__Given task A__: In the Tesla discussion, which carmaker could Upstart Autonomy Inc. license its software to?
__Given task B__: Quote the Tesla discussion word for word, starting at "You could use" and ending at "could go on.".

BEGIN Document passage

This also assumes that in 2029 you can't just use 80% (again... just a random date and a random number) synthetic training data and leapfrog nearly all of those hard-won physical miles. The costs of doing that will plummet too, so the training cost moat will only shrink as well.
Meanwhile Tesla will be ossifying as gigantic trillion dollar behemoths tend to do, accruing costs like pensions, management entrenchment will be in its third decade and so on.
On the other hand, if we're doing hypotheticals, if it did come to pass and Tesla is sitting pretty on a 13-figure valuation predicated on it being the only self driving car out there and a competitor pops up suddenly from stealth mode with a fully-formed alternative, much of the value could evaporate so fast it would be a structural hazard to the economy. That would be an interesting situation. And, remember, are that point it's all predicated on the software being the key, so Upstart Autonomy Inc. can license it to Mercedes and get it in cars almost immediately.
Is Tesla worth a lot? Undoubtedly. Is it that much? Questionable to me. But then the market disagrees, so what do I know (but also the market was off by 30% by it's own estimation so how much does it know?)
I'm not sure I agree. In our (very very) hypothetical scenario, it seems that self driving would play out similar to how software incumbents in general are very hard to displace.
You could use the same argument for search, operating systems, or public cloud as well? "Why couldn't a more nimble or well funded company come in and commoditize {software industry}"
I'm not sure, but we only have two major app stores, we only have three big public clouds, we only have three companies making major operating systems for consumer devices, two search engines, I could go on.
I think that marginal benefit that comes from first mover and scale really makes it hard to catch up in the world of software. Big tech is not afraid to use rapidly rising stock to retain talent, which makes it very hard for startups to acquire comparable talent unless VCs are willing to throw gobs of money at companies, that then go to exorbitant comp. (and you see this in the bull market run of 2015-2022).

END Document passage
BEGIN Recorded information

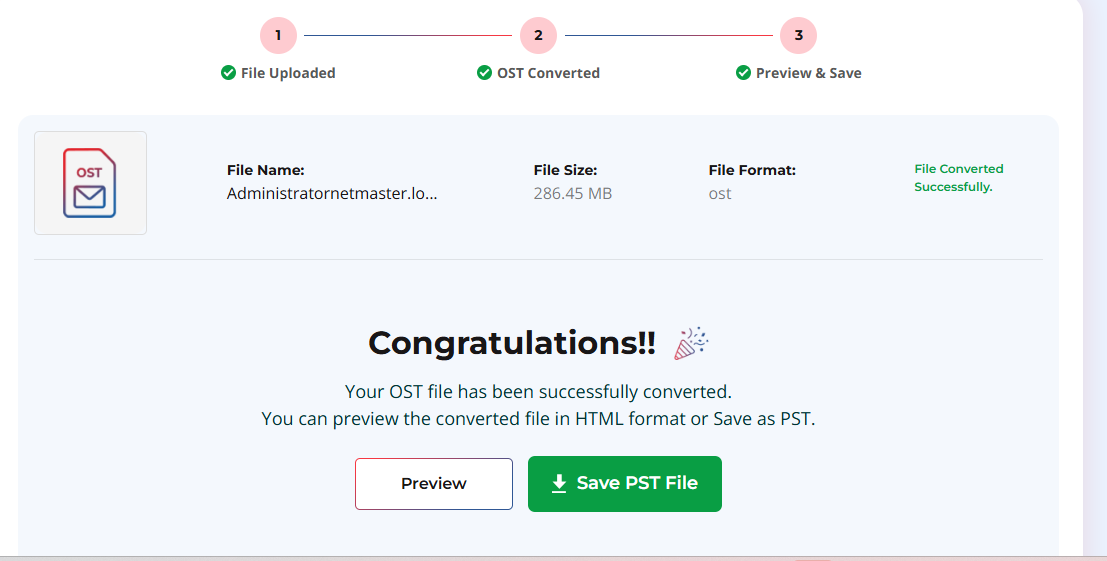The image size is (1107, 561).
Task: Click green checkmark beside File Uploaded
Action: (228, 73)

END Recorded information

__Written answer A__: Mercedes

__Written answer B__:
You could use the same argument for search, operating systems, or public cloud as well? "Why couldn't a more nimble or well funded company come in and commoditize {software industry}"
I'm not sure, but we only have two major app stores, we only have three big public clouds, we only have three companies making major operating systems for consumer devices, two search engines, I could go on.